DIY賃貸は、増え続ける空き家や老朽化した住居の活用推進を目指して提案されたもの。一般的な賃貸は、貸主が貸す前に必要な修繕、清掃など自己負担で行うことが多いが、DIY賃貸は入居のための整備を借主に任せる。貸主は「自己負担や手間をかけずに物件を貸せる」、「物件が退去時にDIYでレベルアップした状態で戻る」などメリットがあり、借主には「物件を持ち家のように自分好みにカスタマイズできる」、「賃料を抑えられる」といった利点がある
だが、賃貸物件の整備は"日曜大工"では賄いきれないことが多いよう。工事費用などの初期負担も大きいため敷居が高く感じられるのか、あまり広がっているとはいえない。

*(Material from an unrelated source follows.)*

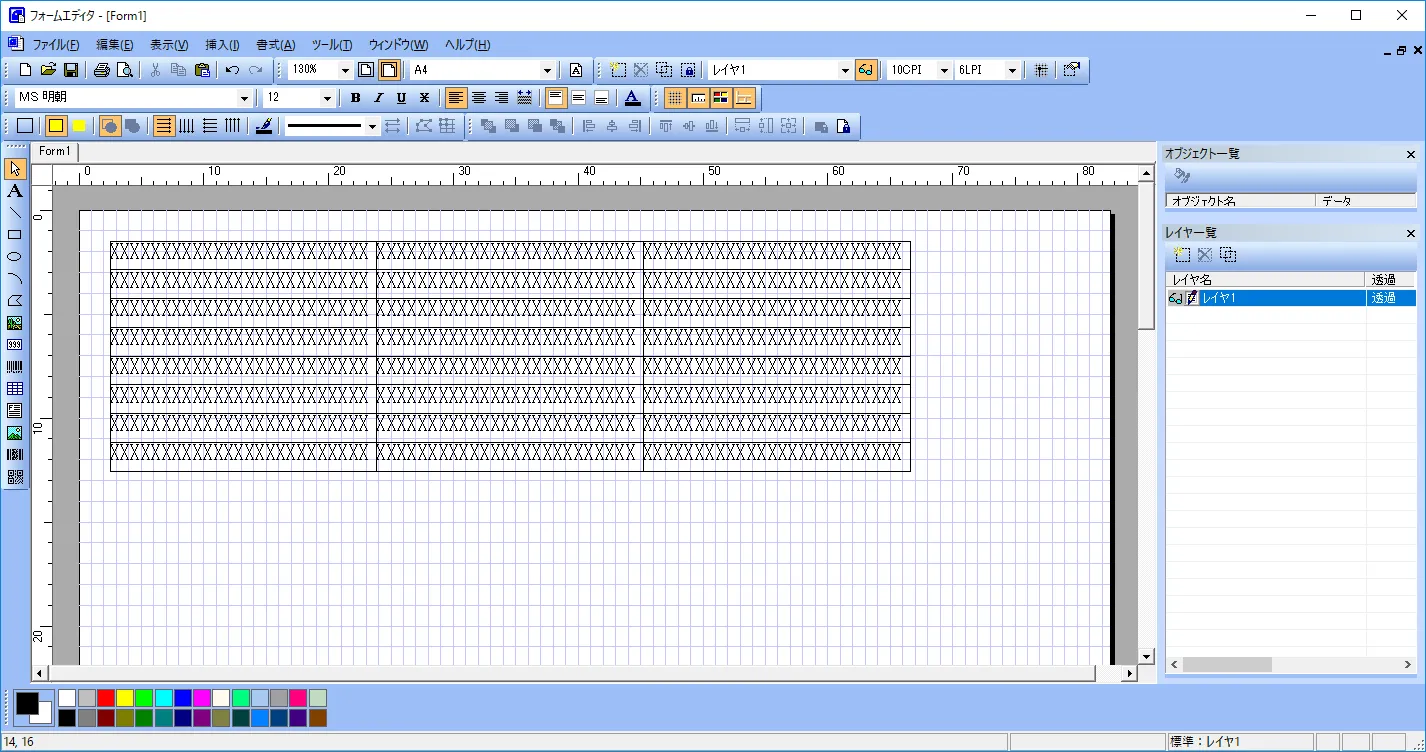Toggle the layer visibility glasses button
1426x752 pixels.
866,70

そうした現状を受ける形で、賃貸紹介サイトを運営するグッドルーム(東京都渋谷区)が、基本工事をオーナーが施し、床や壁の変更などは借主に任せる「途中からDIY賃貸」サービスを開始した。
グッドルームが提案する「途中からDIY賃貸」は解体・水周りの補修/交換など住まいの基礎工事を貸主が施し、床や壁の仕上げなどは、借主が好みに合わせてDIYで仕上げるという契約だ。工事期間中のフリーレント(家賃免除)もセットで提供されるため、借主は通常のDIY物件に比べて費用負担を約半分ほど軽減できる仕組みになっている。
グッドルームは「途中から賃貸の第一弾として「TOMOS×DIY 鷺沼」を発表し、2015年11月から神奈川県川崎市にある物件のモニター入居者を募集している。